Raw String Literals

JEP:12
Author:Michael Dowling
Status:accepted
Created:09-Apr-2015

Abstract

This JEP proposes the following modifications to JMESPath in order to improve the usability of the language and ease the implementation of parsers:

  • Addition of a raw string literal to JMESPath that will allow expressions to contain raw strings that are not mutated by JSON escape sequences (e.g., “\n”, “\r”, “\u005C”).
  • Deprecation of the current literal parsing behavior that allows for unquoted JSON strings to be parsed as JSON strings, removing an ambiguity in the JMESPath grammar and helping to ensure consistency among implementations.

This proposal seeks to add the following syntax to JMESPath:

'foobar'
'foo\'bar'
`bar` -> Parse error/warning (implementation specific)

Motivation

Raw string literals are provided in various programming languages in order to prevent language specific interpretation (i.e., JSON parsing) and remove the need for escaping, avoiding a common problem called leaning toothpick syndrome (LTS). Leaning toothpick syndrome is an issue in which strings become unreadable due to excessive use of escape characters in order to avoid delimiter collision (e.g., \\\\\\).

When evaluating a JMESPath expression, it is often necessary to utilize string literals that are not extracted from the data being evaluated, but rather statically part of the compiled JMESPath expression. String literals are useful in many areas, but most notably when invoking functions or building up multi-select lists and hashes.

The following expression returns the number of characters found in the string foo. When parsing this expression, `"foo"` is parsed as a JSON value which produces the string literal value of foo:

`"foo"`

The following expression is functionally equivalent. Notice that the quotes are elided from the JSON literal:

`foo`

These string literals are parsed using a JSON parser according to RFC 4627, which will expand unicode escape sequences, newline characters, and several other escape sequences documented in RFC 4627 section 2.5.

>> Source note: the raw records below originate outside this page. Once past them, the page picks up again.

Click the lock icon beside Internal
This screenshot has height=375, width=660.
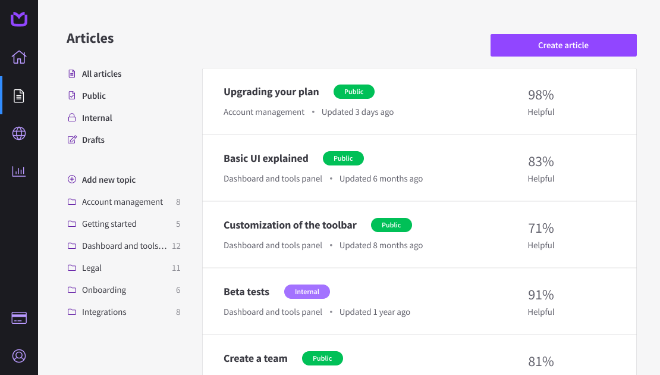[71, 117]
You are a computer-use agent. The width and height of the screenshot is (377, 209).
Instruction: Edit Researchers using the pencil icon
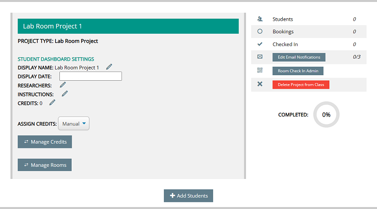[x=63, y=85]
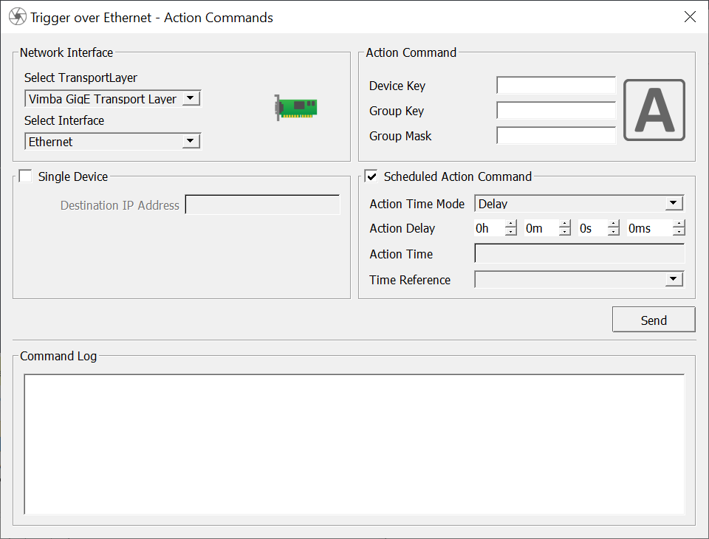Open the Action Time Mode dropdown
The width and height of the screenshot is (709, 539).
point(674,203)
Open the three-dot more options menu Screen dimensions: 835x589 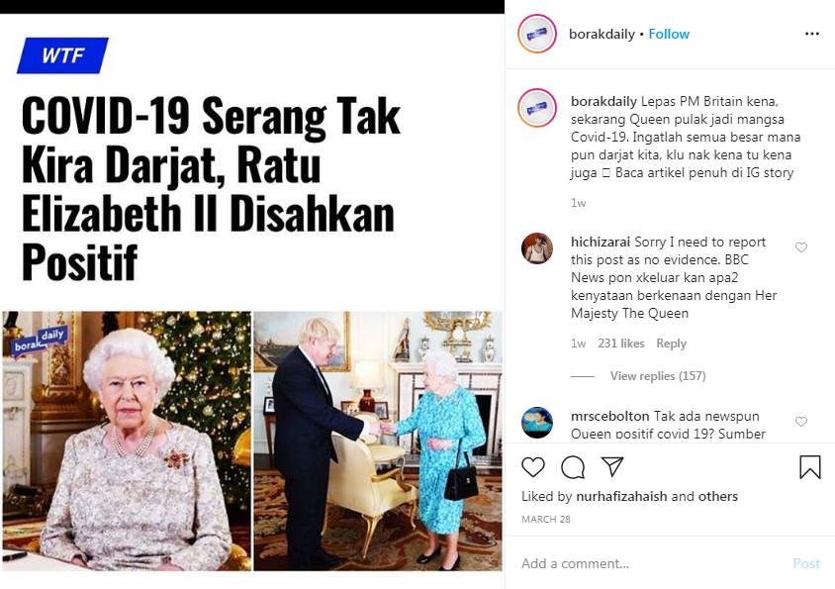pyautogui.click(x=812, y=34)
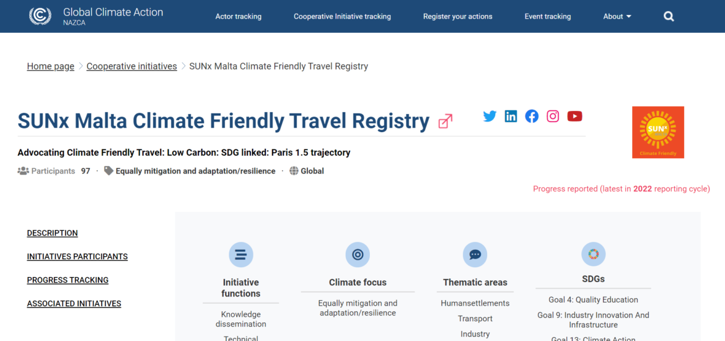
Task: Go to Cooperative Initiative tracking
Action: pos(342,17)
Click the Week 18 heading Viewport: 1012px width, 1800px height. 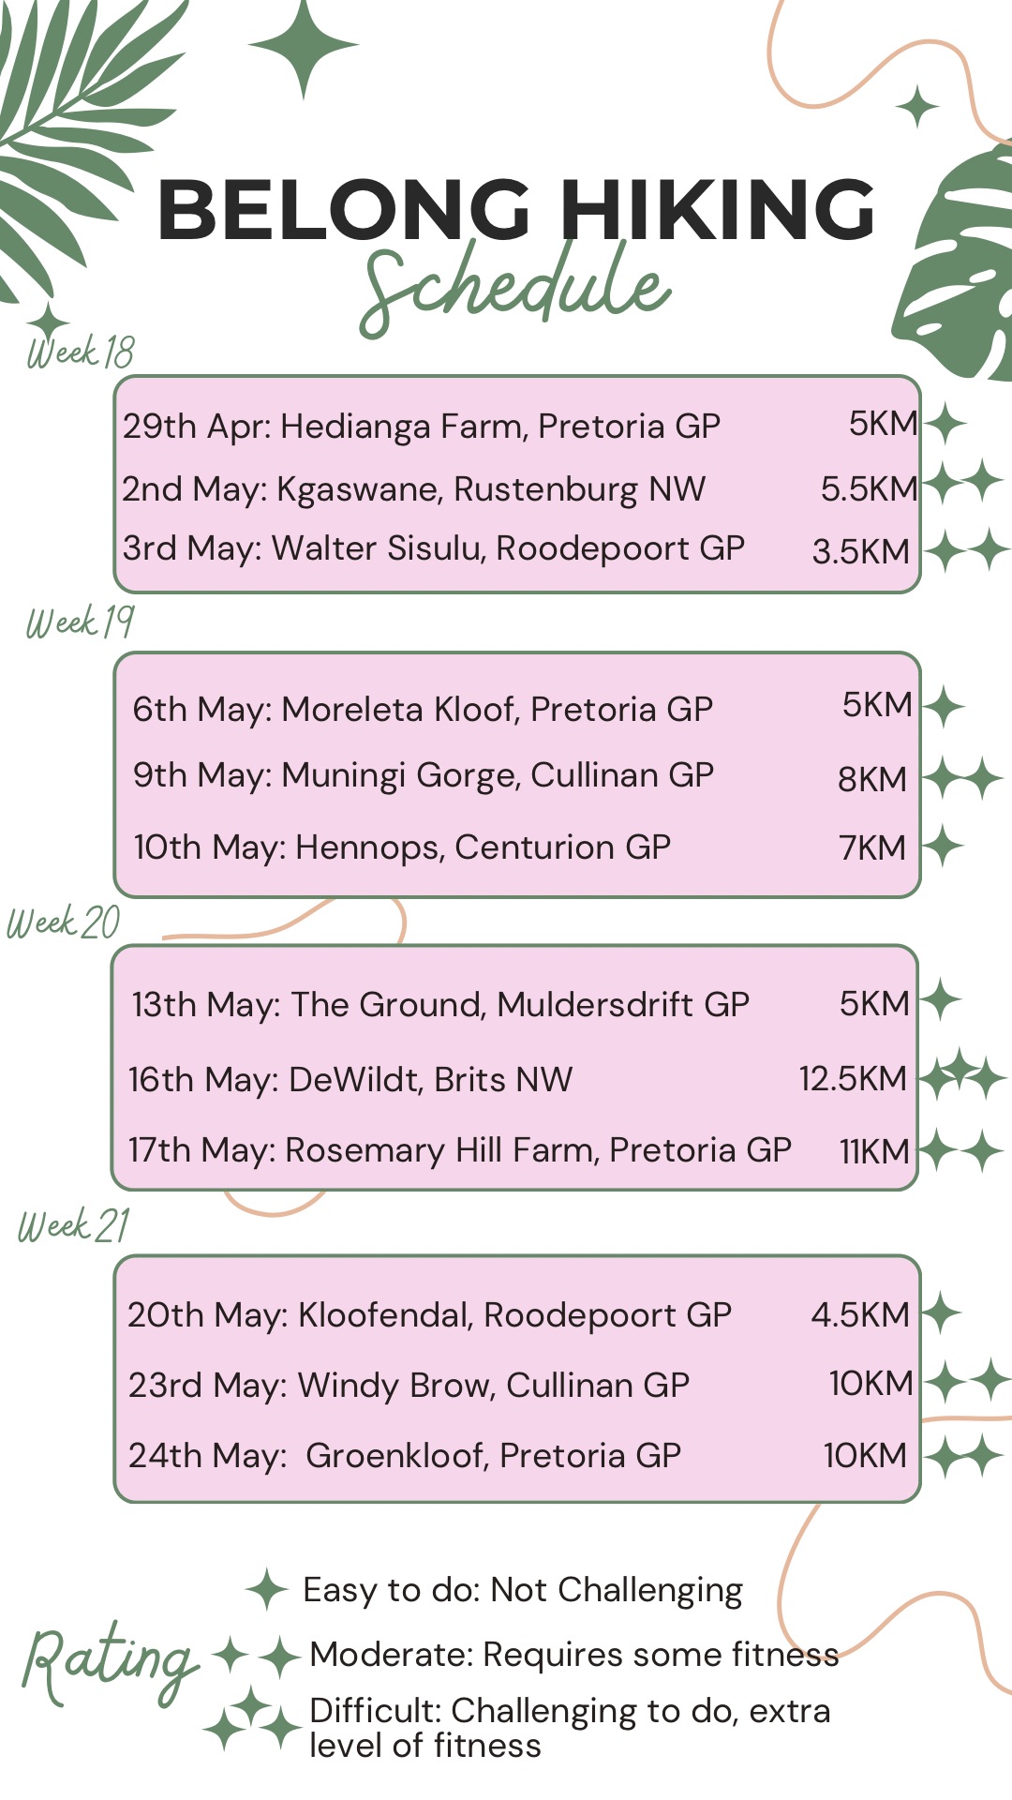(x=81, y=352)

For example, the use of an escaped unicode value \u002B is expanded into + in the following JMESPath expression:

`"foo\u002B"` -> "foo+"

You can escape escape sequences in JSON literals to prevent an escape sequence from being expanded:

`"foo\\u002B"` -> "foo\u002B"
`foo\\u002B` -> "foo\u002B"

While this allows you to provide literal strings, it presents the following problems:

  1. Incurs an additional JSON parsing penalty.

  2. Requires the cognitive overhead of escaping escape characters if you actually want the data to be represented as it was literally provided (which can lead to LTS). If the data being escaped was meant to be used along with another language that uses \ as an escape character, then the number of backslash characters doubles.

  3. Introduces an ambiguous rule to the JMESPath grammar that requires a prose based specification to resolve the ambiguity in parser implementations.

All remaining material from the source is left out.